Although the Occupational Safety and Health Administration doesn't have specific standards for cold weather winter wear, OSHA does require the employer to protect the employee from the hazards present in the workplace. Every workplace must assess the needs of the workplace according to OSHA standards. In this assessment, winter wear and rainwear commonly are overlooked. In some climates this is more critical than others. On April 11, 2014, OSHA issued a final ruling on the OSHA 1910.269 standard, bringing rainwear and cold weather winter wear into the spotlight for electrical service personnel, especially at utilities and large industrials.

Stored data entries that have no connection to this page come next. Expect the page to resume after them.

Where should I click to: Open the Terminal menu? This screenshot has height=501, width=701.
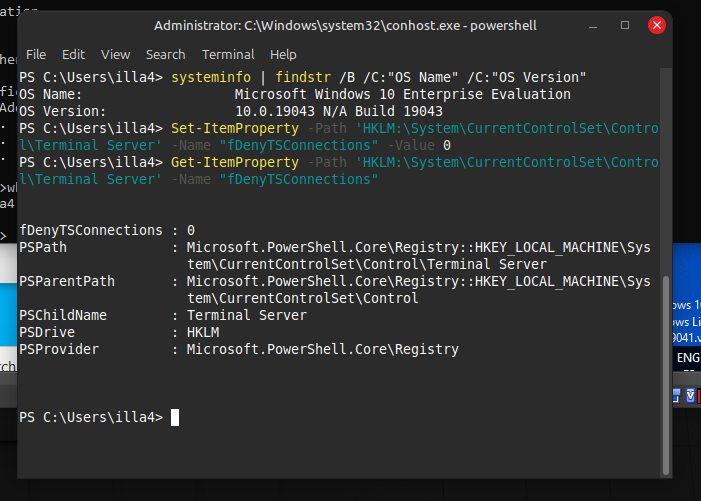tap(228, 54)
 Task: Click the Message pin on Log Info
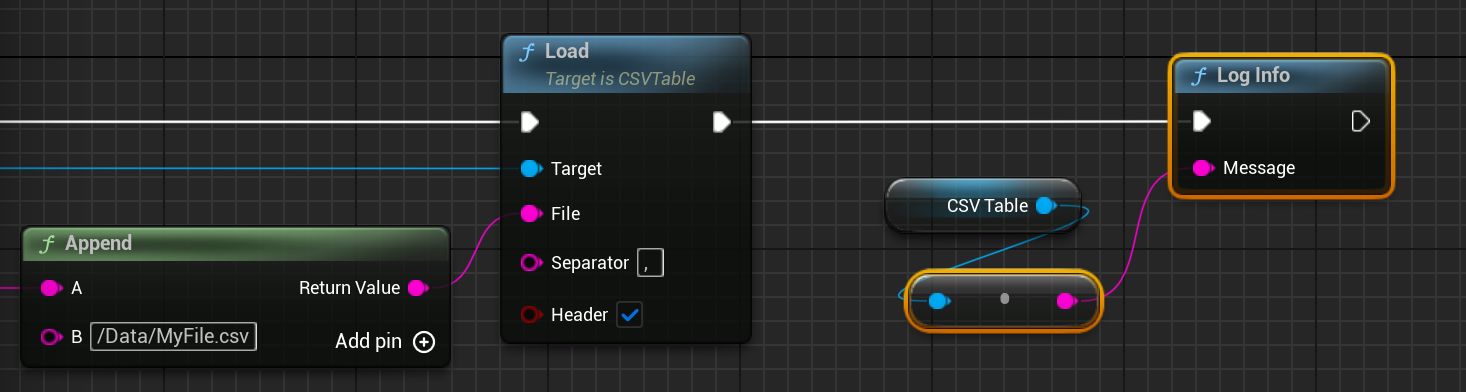click(x=1203, y=167)
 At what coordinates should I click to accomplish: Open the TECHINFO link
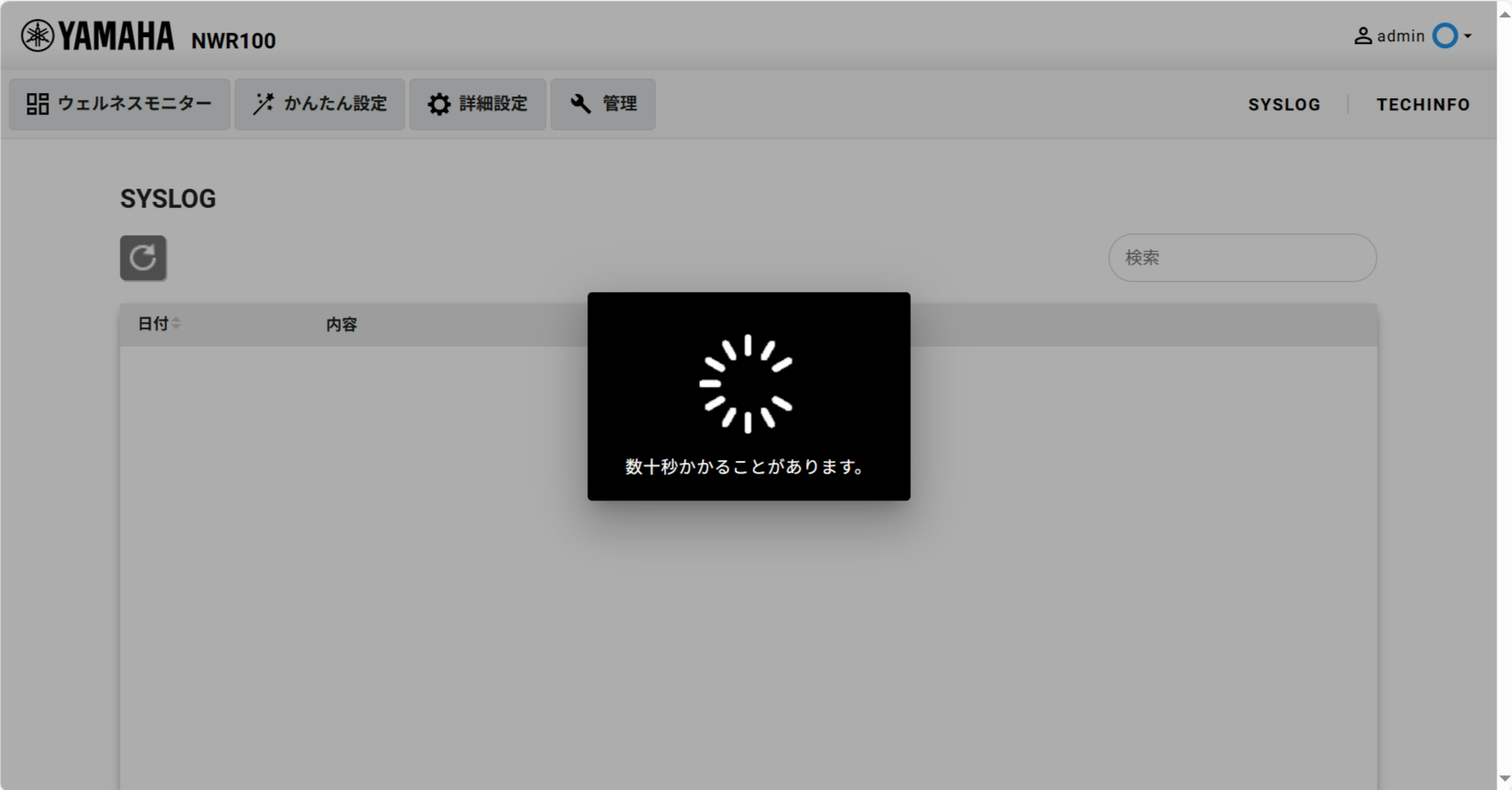tap(1423, 104)
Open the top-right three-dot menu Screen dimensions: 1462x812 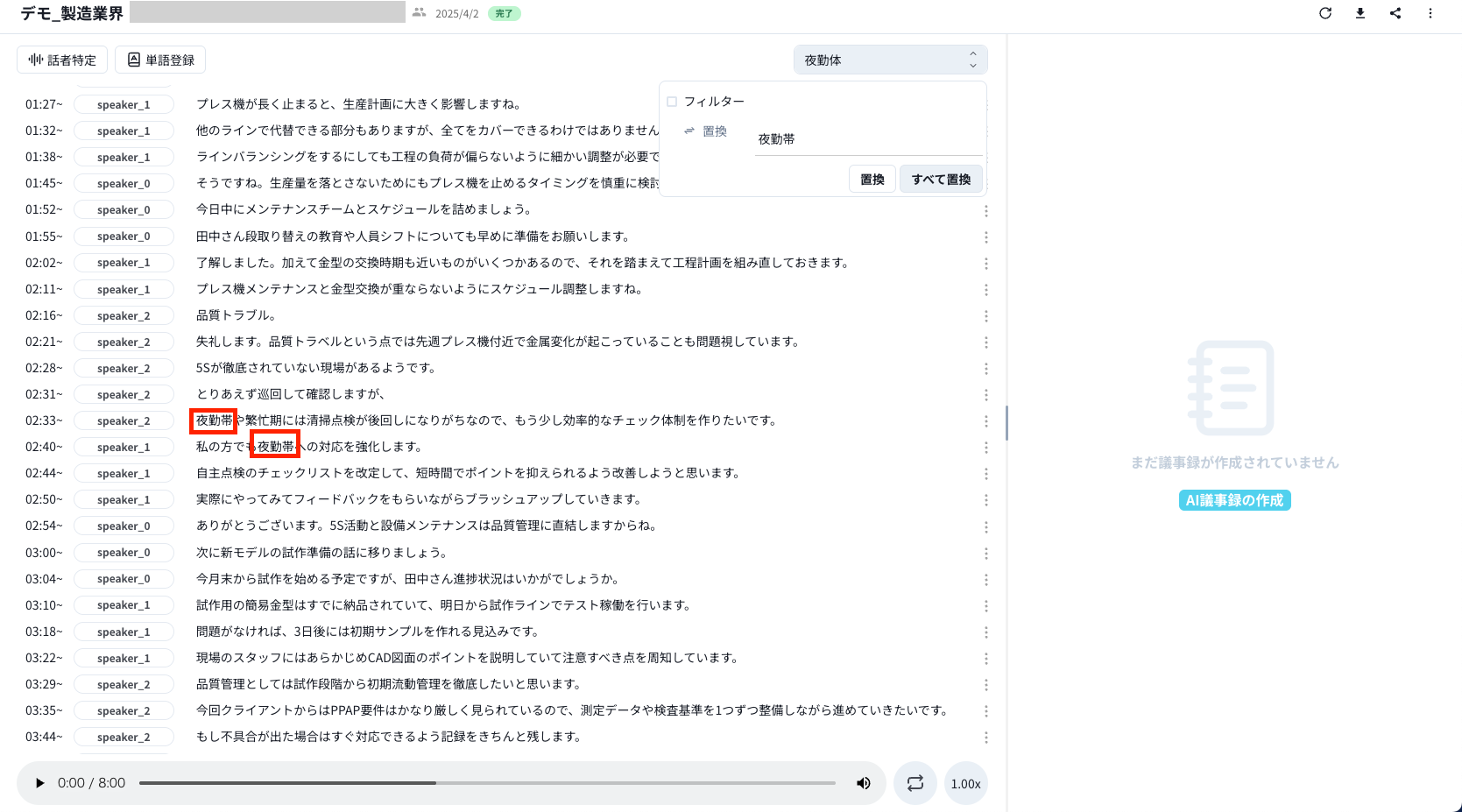click(1430, 13)
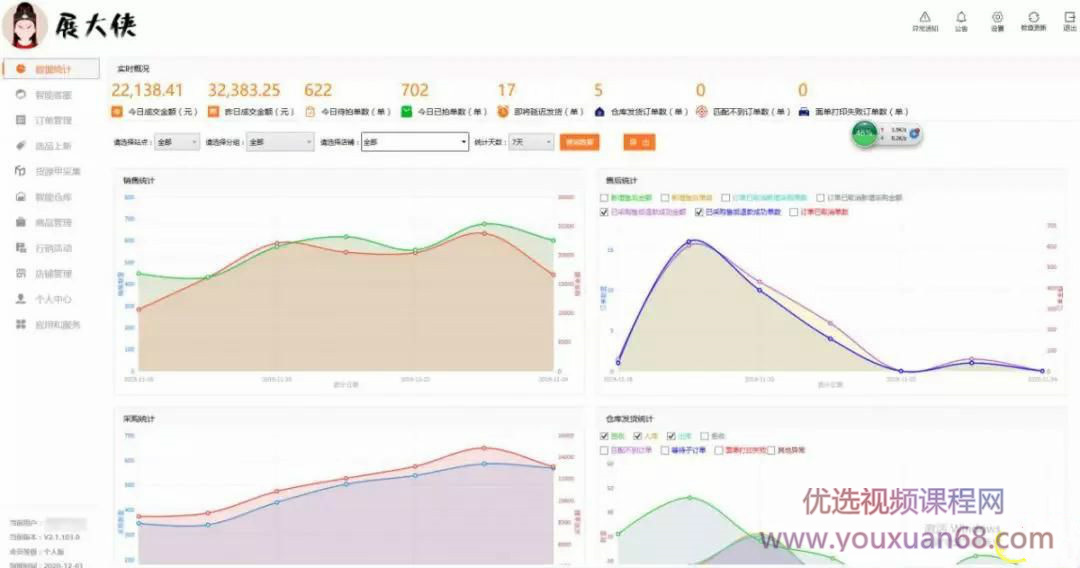Click the orange button beside 统计天数 dropdown
The width and height of the screenshot is (1080, 568).
[579, 143]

OSHA Redefines Non-Melting Winter Wear
The new standard for electric power generation, transmission and generation (commonly called a "utility standard") now clearly requires "flame-resistant" winter wear and rainwear that does not melt onto a worker in arc flash events. Flame resistant (FR) winter wear and rainwear is something many utilities have provided for some time, while others only have provided FR shirts and pants. As a result, OSHA has dealt with incidents at several utilities resulting from a worker wearing melting rainwear or winter wear and suffering burns after the outer shell ignited and melted to the skin in an arc event. OSHA addressed this issue directly in the new standard by prohibiting non-FR winter wear and rainwear and requiring that all clothing worn by those exposed to arc flashes in the covered industries be made of non-melting materials.